DATA PROVIDED Start Marker
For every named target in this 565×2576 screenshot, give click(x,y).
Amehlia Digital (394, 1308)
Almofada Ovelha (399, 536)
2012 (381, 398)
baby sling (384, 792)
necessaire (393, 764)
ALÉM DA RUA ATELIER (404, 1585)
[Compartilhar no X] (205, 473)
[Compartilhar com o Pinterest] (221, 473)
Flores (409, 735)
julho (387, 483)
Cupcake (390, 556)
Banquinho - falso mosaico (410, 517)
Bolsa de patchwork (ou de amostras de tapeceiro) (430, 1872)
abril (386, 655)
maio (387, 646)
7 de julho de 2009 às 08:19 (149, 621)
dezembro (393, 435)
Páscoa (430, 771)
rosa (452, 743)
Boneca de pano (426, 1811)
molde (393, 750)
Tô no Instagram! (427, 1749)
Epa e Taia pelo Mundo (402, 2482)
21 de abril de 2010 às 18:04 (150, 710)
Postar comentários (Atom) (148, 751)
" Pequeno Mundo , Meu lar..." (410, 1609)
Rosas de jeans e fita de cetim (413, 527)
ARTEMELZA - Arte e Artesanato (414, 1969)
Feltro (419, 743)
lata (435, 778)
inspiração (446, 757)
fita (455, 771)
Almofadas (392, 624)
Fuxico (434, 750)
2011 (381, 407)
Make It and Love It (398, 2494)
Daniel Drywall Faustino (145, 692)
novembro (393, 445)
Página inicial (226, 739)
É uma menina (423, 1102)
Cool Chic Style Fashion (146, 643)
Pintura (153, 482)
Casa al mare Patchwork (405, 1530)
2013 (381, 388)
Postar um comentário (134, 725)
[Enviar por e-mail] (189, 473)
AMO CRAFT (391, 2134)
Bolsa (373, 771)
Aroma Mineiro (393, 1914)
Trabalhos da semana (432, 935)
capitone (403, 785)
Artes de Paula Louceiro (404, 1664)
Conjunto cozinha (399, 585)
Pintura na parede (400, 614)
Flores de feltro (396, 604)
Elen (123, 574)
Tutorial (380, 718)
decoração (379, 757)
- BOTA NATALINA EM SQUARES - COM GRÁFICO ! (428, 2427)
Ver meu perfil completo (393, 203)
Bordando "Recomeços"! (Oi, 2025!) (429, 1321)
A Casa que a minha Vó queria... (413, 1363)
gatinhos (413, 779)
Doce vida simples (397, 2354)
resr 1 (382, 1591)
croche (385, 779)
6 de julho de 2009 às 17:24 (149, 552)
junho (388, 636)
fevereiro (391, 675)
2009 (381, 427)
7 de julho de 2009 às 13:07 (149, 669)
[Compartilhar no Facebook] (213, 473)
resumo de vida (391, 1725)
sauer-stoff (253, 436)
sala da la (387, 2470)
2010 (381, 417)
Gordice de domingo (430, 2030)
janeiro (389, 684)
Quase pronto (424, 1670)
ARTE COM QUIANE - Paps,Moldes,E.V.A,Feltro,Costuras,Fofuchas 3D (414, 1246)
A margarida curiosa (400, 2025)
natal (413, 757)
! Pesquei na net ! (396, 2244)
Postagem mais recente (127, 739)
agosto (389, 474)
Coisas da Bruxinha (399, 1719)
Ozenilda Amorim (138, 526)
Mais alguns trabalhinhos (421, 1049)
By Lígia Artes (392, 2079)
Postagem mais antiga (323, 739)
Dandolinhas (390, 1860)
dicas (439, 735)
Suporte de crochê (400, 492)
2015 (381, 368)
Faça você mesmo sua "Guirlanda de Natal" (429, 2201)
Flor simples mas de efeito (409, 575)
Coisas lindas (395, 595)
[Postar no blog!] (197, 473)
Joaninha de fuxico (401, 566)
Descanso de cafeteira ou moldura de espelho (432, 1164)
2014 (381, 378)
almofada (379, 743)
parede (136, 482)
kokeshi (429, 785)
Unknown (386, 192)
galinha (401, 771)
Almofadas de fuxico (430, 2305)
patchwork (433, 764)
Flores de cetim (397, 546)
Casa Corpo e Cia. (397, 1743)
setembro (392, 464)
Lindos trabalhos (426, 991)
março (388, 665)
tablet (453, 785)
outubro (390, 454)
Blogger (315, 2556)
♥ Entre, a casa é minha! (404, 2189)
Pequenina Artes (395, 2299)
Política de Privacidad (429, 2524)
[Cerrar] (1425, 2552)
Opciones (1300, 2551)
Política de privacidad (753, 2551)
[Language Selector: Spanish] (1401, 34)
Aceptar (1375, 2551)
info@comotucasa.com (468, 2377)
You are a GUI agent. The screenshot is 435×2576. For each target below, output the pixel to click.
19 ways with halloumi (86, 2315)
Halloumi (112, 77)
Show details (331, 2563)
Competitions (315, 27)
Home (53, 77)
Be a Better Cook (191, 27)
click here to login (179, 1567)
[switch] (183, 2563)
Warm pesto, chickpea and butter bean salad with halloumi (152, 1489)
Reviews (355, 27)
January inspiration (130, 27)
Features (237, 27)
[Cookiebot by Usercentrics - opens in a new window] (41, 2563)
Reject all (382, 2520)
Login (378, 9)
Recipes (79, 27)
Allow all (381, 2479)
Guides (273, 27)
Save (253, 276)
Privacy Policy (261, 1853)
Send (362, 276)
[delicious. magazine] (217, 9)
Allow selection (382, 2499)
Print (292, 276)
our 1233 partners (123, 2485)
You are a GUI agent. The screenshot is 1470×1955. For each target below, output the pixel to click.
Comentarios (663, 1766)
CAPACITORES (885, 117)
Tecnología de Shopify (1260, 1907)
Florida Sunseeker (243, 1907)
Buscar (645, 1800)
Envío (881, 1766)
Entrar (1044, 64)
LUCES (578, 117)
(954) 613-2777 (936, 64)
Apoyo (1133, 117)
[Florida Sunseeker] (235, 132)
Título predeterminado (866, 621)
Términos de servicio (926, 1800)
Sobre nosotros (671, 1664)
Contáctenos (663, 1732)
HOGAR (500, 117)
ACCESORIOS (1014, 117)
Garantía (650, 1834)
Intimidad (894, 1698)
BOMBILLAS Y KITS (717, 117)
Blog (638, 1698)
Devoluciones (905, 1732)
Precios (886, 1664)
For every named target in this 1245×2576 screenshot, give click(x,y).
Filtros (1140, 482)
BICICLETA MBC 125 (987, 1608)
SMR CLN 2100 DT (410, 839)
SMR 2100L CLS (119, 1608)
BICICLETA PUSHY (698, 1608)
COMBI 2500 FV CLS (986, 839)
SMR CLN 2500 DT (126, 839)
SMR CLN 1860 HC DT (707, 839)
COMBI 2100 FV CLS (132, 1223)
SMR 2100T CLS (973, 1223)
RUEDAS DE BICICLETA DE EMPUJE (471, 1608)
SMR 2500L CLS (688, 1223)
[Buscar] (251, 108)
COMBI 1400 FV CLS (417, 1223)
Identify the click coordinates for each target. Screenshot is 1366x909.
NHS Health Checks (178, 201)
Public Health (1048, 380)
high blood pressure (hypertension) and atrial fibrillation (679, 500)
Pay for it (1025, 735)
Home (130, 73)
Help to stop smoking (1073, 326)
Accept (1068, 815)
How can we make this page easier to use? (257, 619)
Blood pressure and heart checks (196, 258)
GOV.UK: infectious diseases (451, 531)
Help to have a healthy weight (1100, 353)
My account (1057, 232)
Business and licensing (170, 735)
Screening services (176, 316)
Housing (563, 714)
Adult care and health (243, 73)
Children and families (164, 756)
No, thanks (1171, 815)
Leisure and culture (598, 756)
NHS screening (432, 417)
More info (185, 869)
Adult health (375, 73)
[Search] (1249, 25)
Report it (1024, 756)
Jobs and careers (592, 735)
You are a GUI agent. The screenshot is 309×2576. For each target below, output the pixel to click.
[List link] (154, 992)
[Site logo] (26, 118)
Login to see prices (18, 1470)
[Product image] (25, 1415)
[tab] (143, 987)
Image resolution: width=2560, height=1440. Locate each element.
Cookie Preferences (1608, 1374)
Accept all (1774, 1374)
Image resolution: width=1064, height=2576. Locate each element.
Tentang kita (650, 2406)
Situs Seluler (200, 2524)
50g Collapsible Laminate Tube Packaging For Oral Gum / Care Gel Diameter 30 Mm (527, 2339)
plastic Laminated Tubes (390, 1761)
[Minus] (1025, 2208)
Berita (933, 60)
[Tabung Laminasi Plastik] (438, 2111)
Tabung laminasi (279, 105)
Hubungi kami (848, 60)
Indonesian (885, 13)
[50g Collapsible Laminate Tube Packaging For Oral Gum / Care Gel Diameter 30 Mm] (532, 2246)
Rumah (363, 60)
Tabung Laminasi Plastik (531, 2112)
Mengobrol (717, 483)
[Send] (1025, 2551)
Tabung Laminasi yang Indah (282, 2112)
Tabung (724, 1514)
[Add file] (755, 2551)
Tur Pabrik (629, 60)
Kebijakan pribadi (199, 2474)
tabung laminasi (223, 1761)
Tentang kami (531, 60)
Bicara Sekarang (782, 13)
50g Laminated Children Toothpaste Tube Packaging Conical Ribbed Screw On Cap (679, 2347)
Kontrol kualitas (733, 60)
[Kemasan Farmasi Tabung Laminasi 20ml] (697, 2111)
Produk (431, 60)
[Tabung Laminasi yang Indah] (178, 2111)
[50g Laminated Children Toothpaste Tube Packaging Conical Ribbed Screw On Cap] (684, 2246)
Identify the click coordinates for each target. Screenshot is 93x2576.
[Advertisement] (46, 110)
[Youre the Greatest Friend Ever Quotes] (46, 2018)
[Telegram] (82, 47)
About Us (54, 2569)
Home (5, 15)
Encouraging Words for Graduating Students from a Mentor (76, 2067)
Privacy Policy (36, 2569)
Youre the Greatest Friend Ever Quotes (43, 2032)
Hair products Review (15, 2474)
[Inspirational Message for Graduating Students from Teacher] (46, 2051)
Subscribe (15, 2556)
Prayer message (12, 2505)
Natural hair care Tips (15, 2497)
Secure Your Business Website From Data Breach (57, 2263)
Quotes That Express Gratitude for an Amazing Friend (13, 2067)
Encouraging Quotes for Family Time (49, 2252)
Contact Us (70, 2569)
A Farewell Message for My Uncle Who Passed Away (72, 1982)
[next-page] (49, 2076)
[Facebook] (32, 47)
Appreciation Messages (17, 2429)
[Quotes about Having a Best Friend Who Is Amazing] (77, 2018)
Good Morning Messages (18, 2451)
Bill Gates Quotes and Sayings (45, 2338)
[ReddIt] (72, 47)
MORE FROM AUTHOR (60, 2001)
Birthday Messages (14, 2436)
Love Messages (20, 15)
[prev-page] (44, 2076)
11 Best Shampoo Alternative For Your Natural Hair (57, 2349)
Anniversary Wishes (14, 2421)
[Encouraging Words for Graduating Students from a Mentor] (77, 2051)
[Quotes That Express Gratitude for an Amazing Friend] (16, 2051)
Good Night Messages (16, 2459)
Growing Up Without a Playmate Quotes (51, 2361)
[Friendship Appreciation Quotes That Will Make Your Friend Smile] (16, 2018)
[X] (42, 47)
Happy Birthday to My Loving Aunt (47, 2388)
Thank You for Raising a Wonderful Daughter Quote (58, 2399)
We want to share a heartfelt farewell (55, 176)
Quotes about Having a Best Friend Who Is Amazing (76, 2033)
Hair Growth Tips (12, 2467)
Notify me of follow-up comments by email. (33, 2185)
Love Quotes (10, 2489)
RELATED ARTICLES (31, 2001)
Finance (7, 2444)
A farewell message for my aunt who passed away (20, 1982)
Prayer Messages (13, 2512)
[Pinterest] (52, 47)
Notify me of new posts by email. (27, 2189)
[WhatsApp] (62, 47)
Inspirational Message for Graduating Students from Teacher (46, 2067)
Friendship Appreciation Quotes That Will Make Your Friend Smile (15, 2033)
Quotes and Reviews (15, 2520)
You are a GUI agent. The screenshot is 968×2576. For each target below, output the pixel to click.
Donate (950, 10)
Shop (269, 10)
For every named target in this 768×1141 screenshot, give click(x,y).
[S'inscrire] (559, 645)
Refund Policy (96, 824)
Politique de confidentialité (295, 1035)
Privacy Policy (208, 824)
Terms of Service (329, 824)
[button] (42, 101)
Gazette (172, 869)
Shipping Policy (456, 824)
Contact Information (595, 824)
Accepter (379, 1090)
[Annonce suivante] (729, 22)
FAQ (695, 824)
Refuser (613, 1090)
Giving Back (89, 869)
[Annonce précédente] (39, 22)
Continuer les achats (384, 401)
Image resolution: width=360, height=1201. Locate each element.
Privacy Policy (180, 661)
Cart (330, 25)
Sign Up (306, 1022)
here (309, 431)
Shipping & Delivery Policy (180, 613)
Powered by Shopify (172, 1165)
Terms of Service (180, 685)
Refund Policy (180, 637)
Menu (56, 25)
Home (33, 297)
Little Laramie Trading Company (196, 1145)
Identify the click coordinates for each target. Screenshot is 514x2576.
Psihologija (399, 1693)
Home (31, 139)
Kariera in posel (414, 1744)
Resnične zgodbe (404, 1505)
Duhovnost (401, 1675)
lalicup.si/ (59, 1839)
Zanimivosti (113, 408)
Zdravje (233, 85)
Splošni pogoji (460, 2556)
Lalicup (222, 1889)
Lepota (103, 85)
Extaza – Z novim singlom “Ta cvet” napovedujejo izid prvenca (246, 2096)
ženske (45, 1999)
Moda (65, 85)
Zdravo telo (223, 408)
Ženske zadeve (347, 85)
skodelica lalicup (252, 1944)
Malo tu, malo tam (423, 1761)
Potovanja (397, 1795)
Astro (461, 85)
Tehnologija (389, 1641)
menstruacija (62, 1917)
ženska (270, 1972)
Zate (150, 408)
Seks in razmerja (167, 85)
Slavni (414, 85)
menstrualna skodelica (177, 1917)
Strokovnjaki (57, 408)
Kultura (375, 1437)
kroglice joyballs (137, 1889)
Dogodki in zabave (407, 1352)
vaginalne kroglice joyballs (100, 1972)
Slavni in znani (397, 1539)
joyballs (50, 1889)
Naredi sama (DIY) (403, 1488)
DATA PROVIDED End Marker
◆ AIM OF THE TASK
Take from the material every line that holds "Will".

◆ RESPONSE AREA
[Friendship Appreciation Quotes That Will Make Your Friend Smile] (16, 2018)
Friendship Appreciation Quotes That Will Make Your Friend Smile (15, 2033)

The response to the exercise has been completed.